When we change the INNER JOIN to a LEFT OUTER JOIN and run this SQL query in MySQL, we end up with the records that we wanted:

+----+--------+-----+-----------+-------------+------------+
| id | name   | age | friend_id | friend_name | friend_age |
+----+--------+-----+-----------+-------------+------------+
|  7 | Cole   |  30 |      NULL | NULL        |       NULL |
|  2 | Danny  |  28 |         4 | Ralph       |          8 |
|  3 | Ellen  |  50 |      NULL | NULL        |       NULL |
|  6 | Joanna |  42 |      NULL | NULL        |       NULL |
|  4 | Ralph  |   8 |         2 | Danny       |         28 |
|  5 | Sandi  |  33 |         2 | Danny       |         28 |
|  1 | Tina   |  39 |         3 | Ellen       |         50 |
|  1 | Tina   |  39 |         5 | Sandi       |         33 |
+----+--------+-----+-----------+-------------+------------+
8 rows in set (0.00 sec)

As you can see, we got back all 7 friends in the friend table, including those that have no inter-friend relationship. And, of course, we got back multiple rows for friends (Tina) that have a relationship with several other friends.

Chaining two LEFT OUTER JOIN together works. But, it feels gross since we've fundamentally changed the intent of the relationships between the various tables. Were someone else to come and look at this SQL query, seeing the second LEFT OUTER JOIN would indicate to them that we may have friend_relationship records that have no corresponding friend records. Of course, that's never going to be the case - that was just something we did to satisfy the query.

To get the same results - but maintain the intent of the query - we can perform the LEFT OUTER JOIN on the product of an INNER JOIN:

SELECT
	f.id,
	f.name,
	f.age,

	( otherFriend.id ) AS friend_id,
	( otherFriend.name ) AS friend_name,
	( otherFriend.age ) AS friend_age
FROM
	friend f
-- Since NOT ALL friends are going to have relationships with each other, we need
-- to perform a LEFT JOIN so as not to reduce the records from the first table.
LEFT OUTER JOIN
	(

		-- Get all the Friend records that correspond to the RIGHT side of the
		-- relationship. And, while we need to use a LEFT OUTER JOIN on the first
		-- table, we know that each joined record MUST CORRESPOND to a row from the
		-- friend table. As such, we can use an INNER JOIN inside of our LEFT OUTER
		-- JOIN in order to treat the following tables as a "unit".

			friend_relationship r
		INNER JOIN
			friend otherFriend
		ON
			(
					r.feeling = 'friend'
				AND
					otherFriend.id = r.friendIdTwo
			)

	)
ON
	r.friendIdOne = f.id
ORDER BY
	f.name ASC,
	otherFriend.name ASC
;

With this syntax, the joins now read exactly the way we intended them to work: the friend table may or may not correspond to the friend_relationship table; but, every record returned from friend_relationship must correspond to a subsequent record in the friend table.

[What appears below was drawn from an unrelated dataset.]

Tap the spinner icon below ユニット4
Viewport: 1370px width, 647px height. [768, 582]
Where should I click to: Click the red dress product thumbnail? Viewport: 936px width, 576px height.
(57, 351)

And, when we run this SQL query in MySQL, get the following output:

+----+--------+-----+-----------+-------------+------------+
| id | name   | age | friend_id | friend_name | friend_age |
+----+--------+-----+-----------+-------------+------------+
|  7 | Cole   |  30 |      NULL | NULL        |       NULL |
|  2 | Danny  |  28 |         4 | Ralph       |          8 |
|  3 | Ellen  |  50 |      NULL | NULL        |       NULL |
|  6 | Joanna |  42 |      NULL | NULL        |       NULL |
|  4 | Ralph  |   8 |         2 | Danny       |         28 |
|  5 | Sandi  |  33 |         2 | Danny       |         28 |
|  1 | Tina   |  39 |         3 | Ellen       |         50 |
|  1 | Tina   |  39 |         5 | Sandi       |         33 |
+----+--------+-----+-----------+-------------+------------+
8 rows in set (0.00 sec)

As you can see, this LEFT OUTER JOIN on the product of an INNER JOIN gives us the same results as the chained LEFT OUTER JOIN approach. So, we get the records that we wanted while much more clearly expressing the intent of the query.

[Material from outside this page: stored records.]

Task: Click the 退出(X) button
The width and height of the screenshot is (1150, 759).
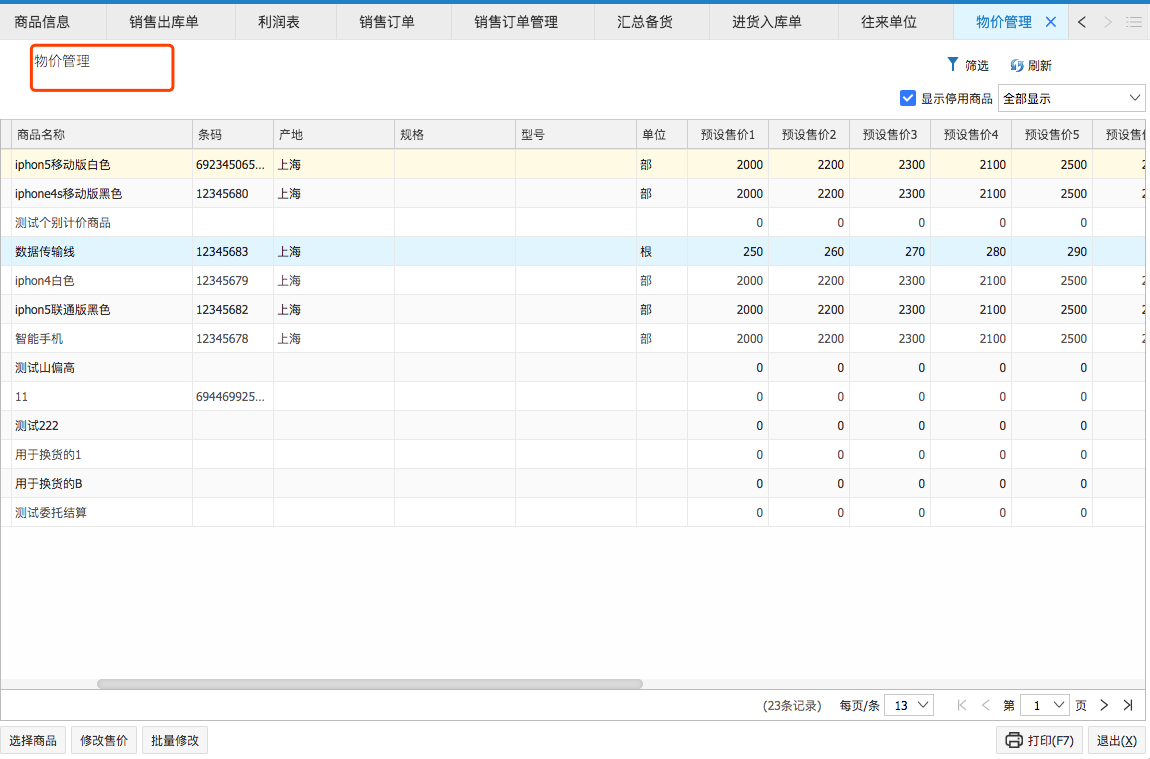Action: coord(1116,741)
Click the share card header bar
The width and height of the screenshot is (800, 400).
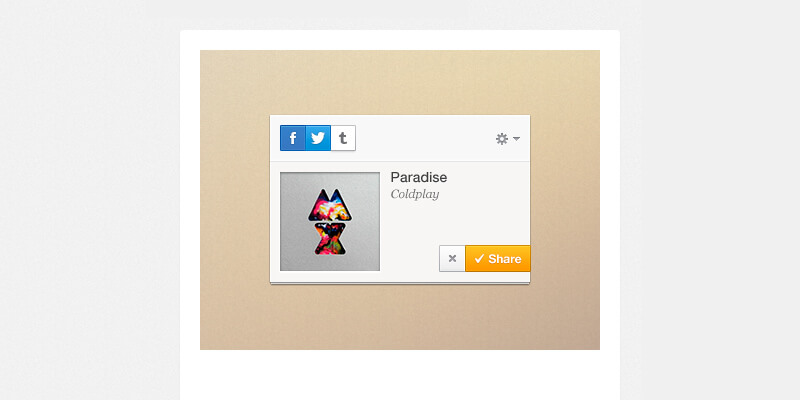[x=400, y=138]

One thing to note about this approach is that the inner INNER JOIN can only reference tables within that inner join. If you need to reference another table, from a previous join, you have to do so in the outer ON clause (of the "product" and the previous tables).

Isn't SQL just thrilling?! What a beautifully expressive language. It's no surprise to me at all that it's stood the test of time.